I have mentioned before how little an empty nest is going to bother me.
Left overs in the fridge – oh no. Actual hot water for a shower – oh the horror. More than an eighth of a tank of gas in the car when I need to go to work – say it isn't so.
Yes there will be many benefits when the youngsters fly the coop.
My oldest will be moving out any day now (he just doesn't know it yet.) My middle one is in Grade 12 and he is looking at university and my youngest just entered the hallowed halls of high school, so the light at the end of the tunnel is still a few years off, but it is growing brighter.
Even now as my kids get older and more independent, my wife and I find we have more time for ourselves. We can actually go to a movie and not have to re-mortgage the home just to get the entire family in. Going out for dinner no longer involves clowns, grease burgers or a play area.
When the children were really young, going to a movie or anywhere else for that matter, was quite a process. We would have to book a baby sitter a week or so in advance, pick up the rented child watcher, leave a list of what is to be done, make formula, write down contact information, blood types, next of kin, genetic DNA codes and all sorts of information.
Following the evening out, I drove the baby sitter home which, depending on the sitter we were blessed enough to get that night, either took a few minutes, or more than a half hour for a round trip.

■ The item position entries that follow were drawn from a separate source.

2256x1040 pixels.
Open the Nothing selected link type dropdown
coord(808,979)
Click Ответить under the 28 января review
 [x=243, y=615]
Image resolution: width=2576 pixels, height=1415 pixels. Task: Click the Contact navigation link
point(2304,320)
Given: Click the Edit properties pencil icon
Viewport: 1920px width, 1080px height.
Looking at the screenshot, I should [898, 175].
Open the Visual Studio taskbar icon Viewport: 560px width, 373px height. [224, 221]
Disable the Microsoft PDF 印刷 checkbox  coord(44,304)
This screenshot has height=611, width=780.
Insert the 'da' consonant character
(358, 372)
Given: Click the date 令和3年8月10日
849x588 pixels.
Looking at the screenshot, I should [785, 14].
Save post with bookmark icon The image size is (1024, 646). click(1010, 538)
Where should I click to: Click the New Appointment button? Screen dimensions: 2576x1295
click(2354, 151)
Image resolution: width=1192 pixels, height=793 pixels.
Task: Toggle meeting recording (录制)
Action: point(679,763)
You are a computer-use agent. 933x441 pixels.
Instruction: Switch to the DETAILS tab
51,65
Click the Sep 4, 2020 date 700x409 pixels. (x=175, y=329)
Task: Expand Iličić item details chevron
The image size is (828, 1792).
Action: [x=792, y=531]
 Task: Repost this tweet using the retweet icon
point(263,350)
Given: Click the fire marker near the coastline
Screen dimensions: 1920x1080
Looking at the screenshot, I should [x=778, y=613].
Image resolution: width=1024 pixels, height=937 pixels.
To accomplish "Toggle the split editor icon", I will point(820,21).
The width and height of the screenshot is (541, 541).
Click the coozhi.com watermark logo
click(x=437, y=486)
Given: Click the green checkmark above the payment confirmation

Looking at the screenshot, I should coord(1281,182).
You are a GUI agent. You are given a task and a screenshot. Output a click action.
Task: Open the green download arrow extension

Of course when we did get home, the dog would bark, which would wake up the children which would mean we had to get them to go back to sleep which meant any relaxation gained from the evening out was somewhat diminished by the immediate return to parental duties.
As they grew older, it was a little easier to go out as not as much preparation and planning was required. Eventually the oldest one reached an age where he could look after his siblings and whole new world opened up.
Now, my children are all in their teens so they can pretty much fend for themselves. Going out consists of telling the kids, “Hey, your mom and I are going out. There's food in the fridge. Bye.”
And off we go, simple as that.
However, in a stunning development, a problem with aging children and their independence has arisen that I did not foresee: Halloween.
For the first time in roughly 17 years there will be no one trick or treating in my home.
But if no one solicits strangers for candy, and if I am not required to escort them around the neighbourhood to gather said candy, how am I supposed to collect my 20 per cent service fee?
OK, now we have a problem.
I have always loved Halloween and long believed it should be some sort of national holiday, but this year things will not be the same.
The two oldest have not wandered the streets begging for sugary treats for a few years now, and this year my youngest is not going door to door, but to a friend's Halloween party, meaning I will be without my allotted portion of sugary treats.
I could just go buy some I suppose, but where is the fun in that? Where's the thrill of looking through the loot bag to see what all 'we' collected?
It just won't be the same.
My middle-aged waist line does not need the candy influx so I guess this is one of nature's ways of keeping me from getting flabby, well flabby-er anyway.